Fans of the band aren't happy.
"I was on the net before 9:00 and the cheapest tickets were £326," Ross Hatt told the BBC, external. "I couldn't pay that amount. Am gutted!"
"For that kind of money, they'd better let me play the drums," joked US radio presenter Richard Dixon on Twitter, external.
Perhaps as a result, 350 tickets for a Paris warm-up show were released for just £12 - but in general, seeing the Stones is an expensive endeavour.
So what do fellow musicians make of it all? Are they envious the veteran rockers can command such high prices? And would they follow suit, if they could?
Opinion is divided.
"Haven't they got enough money already?" asks Tom Chaplin from Keane, whose current tour is priced between £31 and £52.
"It's exclusive, that's the problem. It doesn't open their music to young kids coming along, which is a shame really. It'll be just a bunch of people in suits."
But James Dean Bradfield of Welsh rockers The Manic Street Preachers says the Stones have earned the right to charge what they like.
"They're above and beyond reproach," he tells the BBC.
"They exist in absolute isolation from everybody else. It's impossible to judge them and it's impossible to take any standards off them. They really are an institution, not even in the bad sense of that word. They just are what they are."
Alice Cooper agrees. "For the Stones, I would pay anything," he says. "You know, they're the Stones."
The US star is bringing his "Hallowe'en Night Of Fear" to Wembley Arena this weekend. Although his shows traditionally feature lavish props - from guillotines to a two storey-high Frankenstein's monster - he is charging fans a relatively low £42. Not that he's aware.
"I don't even know what our tickets go for, to be honest with you," he laughs. "I don't get into that at all.

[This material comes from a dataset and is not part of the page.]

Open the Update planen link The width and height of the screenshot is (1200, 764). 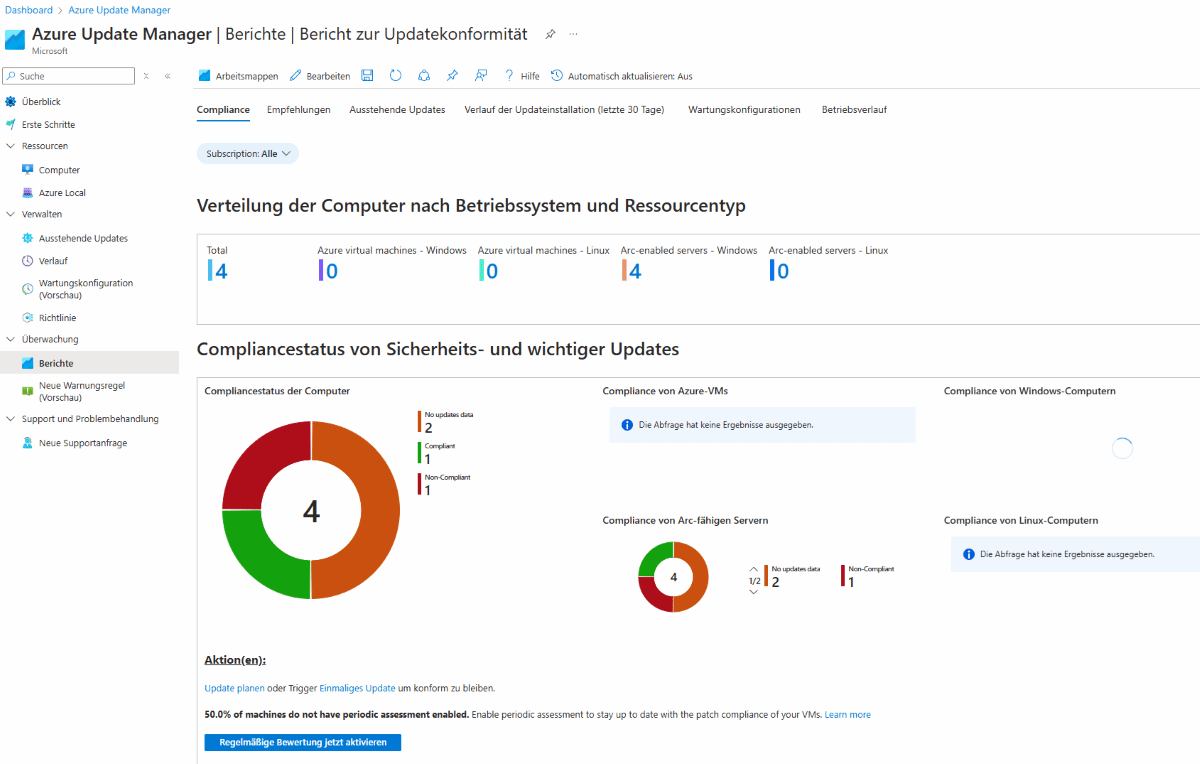click(x=234, y=688)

I'm sure they're a lot cheaper than the Stones, though."
Production costs
Ticket prices have soared over the last decade as revenues from recorded music have gone down.
According to Forbes, almost all of the top 25 highest-paid musicians in 2011, external made the bulk of their money from touring.

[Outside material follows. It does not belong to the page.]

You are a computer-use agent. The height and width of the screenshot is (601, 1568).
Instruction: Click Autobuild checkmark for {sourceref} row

At the top of the pile were U2, who sold more than $700m (£437m) worth of tickets over their two-year 360 world tour, the most lucrative series of concerts in history.
However, the magazine noted that some tours were more profitable than others. Lady Gaga had similar box office figures to Elton John - but the costs of her elaborate production, from back-up dancers to elaborate costumes and hydraulic puppets, ate into her profits significantly.
The result of this wilful extravagance? The impoverished Gaga made "just" $90m in 2011, said Forbes, compared to Sir Elton's $100m.
But the economics of touring are complex. Many big acts do not break even until they have been on the road for weeks, or even months. Production costs range from hiring trucks, pyrotechnics and video screens to catering expenses, hotel rooms and insurance.
Even when acts secure sponsorship from big-name brands, some of those costs are inevitably passed on to the fan.
Interstellar sci-fi rock band Muse have become known for their ambitious stage shows - lead singer Matt Bellamy has a long-gestating plan, external to land a UFO during one of their stadium gigs - but they insist they try to keep ticket prices down.
"We don't always break even, to be honest," says bassist Chris Wolstenholme, who is charging between £33 and £65 at London's O2 arena this week.
"You want to make some money but at the same time the most important thing is to go out and play live. We probably could make a lot more, if we went out with no production and charged ridiculous ticket prices. But it's not all about that.
"We've tried to keep the prices as low as we possibly can. Maybe some other bands should try and do the same, but it's a difficult one."
What's a reasonable price, then? For some, it's a question of scale.
"If we play a show in London, £10 or £15 seems fair," says Joe Newman of up-and-coming art-rock outfit Alt-J, favourites for this year's Mercury Prize.
Tim Burgess of The Charlatans says he regularly pays "about two quid" to see new bands play at local club nights, while Alice Cooper admits the most he ever paid for a concert ticket was "a whopping five dollars".
And who did he go to see? The Rolling Stones, in Phoenix, Arizona, circa 1965.
"That was like two weeks of gas for my car, but it was worth it," he recalls. "It was Brian Jones, Bill Wyman, the original Rolling Stones."
These days, of course, he would be put straight onto the guest list - which might explain why veteran rockers consistently set prices that seem unconnected from the real world - they never have to pay them.
So, what does Sir Mick reckon about this fuss over his £400 tickets?
"Well, I know it's a lot, really," he tells BBC Radio 4's Front Row, in an interview to be broadcast next month. "But there seems to be a demand and that's good.
"I'm not going to get into it any further."